Agora sei: sou só. Eu e minha liberdade que não sei usar. Grande responsabilidade da solidão. Quem não é perdido não conhece a liberdade e não a ama. Assumo a minha solidão. Sou só e tenho que viver uma certa glória íntima e silenciosa. Guardo teu nome em segredo. Preciso de segredos para viver.

Renasci com MORVAN. Deixei o mundo ordinário. Nada mais me parecia cintilante. Seria capaz de ir a lua com ele. Desejava passar os últimos anos de vida nos seus braços. Conheci-o profundamente, talvez mais do que ninguém. Enxergava a melancolia e a fragilidade mais secretas.

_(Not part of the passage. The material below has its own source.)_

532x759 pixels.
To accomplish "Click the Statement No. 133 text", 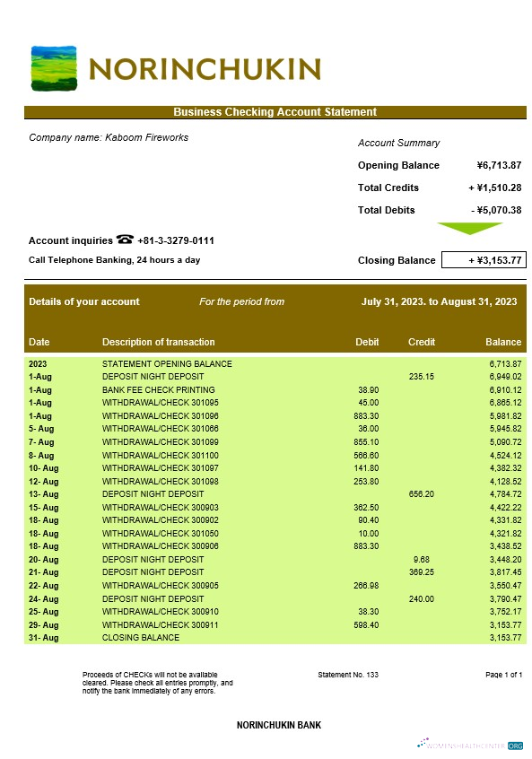I will tap(348, 675).
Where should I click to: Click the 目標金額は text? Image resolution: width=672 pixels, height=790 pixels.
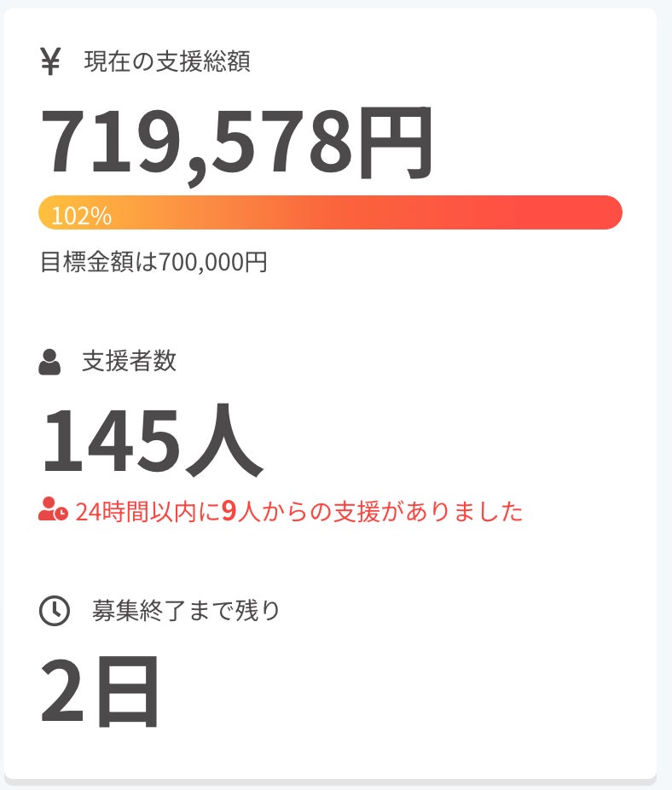pos(99,261)
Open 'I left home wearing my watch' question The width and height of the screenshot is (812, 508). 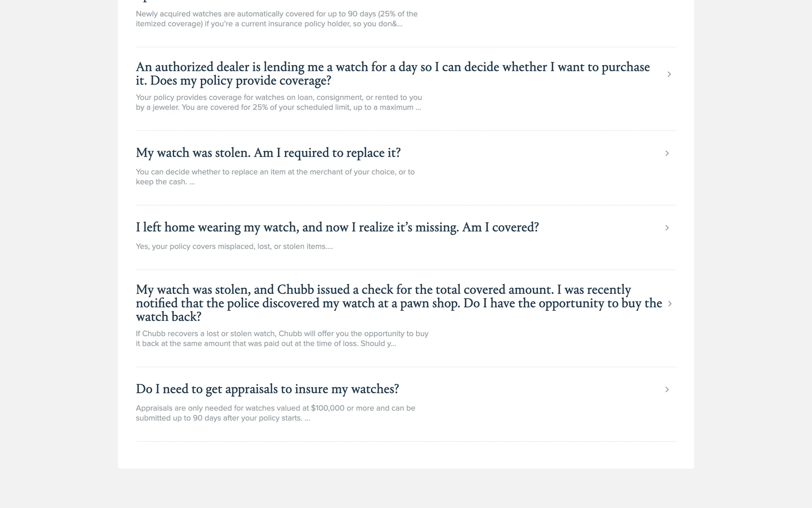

Cuidei dele com ternura. Arquitetei felicidades, inclusive visitar lugares ermos formosos por natureza. A gente amava esses recantos silenciosos, e nos metamorfoseávamos em peixes, pássaros, insetos e árvores que tomam vinho tinto e copulam em qualquer lugar sem ninguém à vista. 

Antonio Nahud por Morvan


Ele, eu, a máquina fotográfica e a beleza do mundo natural. Quase sempre de motocicleta, desbravamos o Rio Grande do Norte e a Paraíba, conhecemos vistas preciosas em boa parte do Nordeste, de cavernas ao Pico do Cabugi, de rios a matas. Sonhamos em juntos investigar o Brasil profundo.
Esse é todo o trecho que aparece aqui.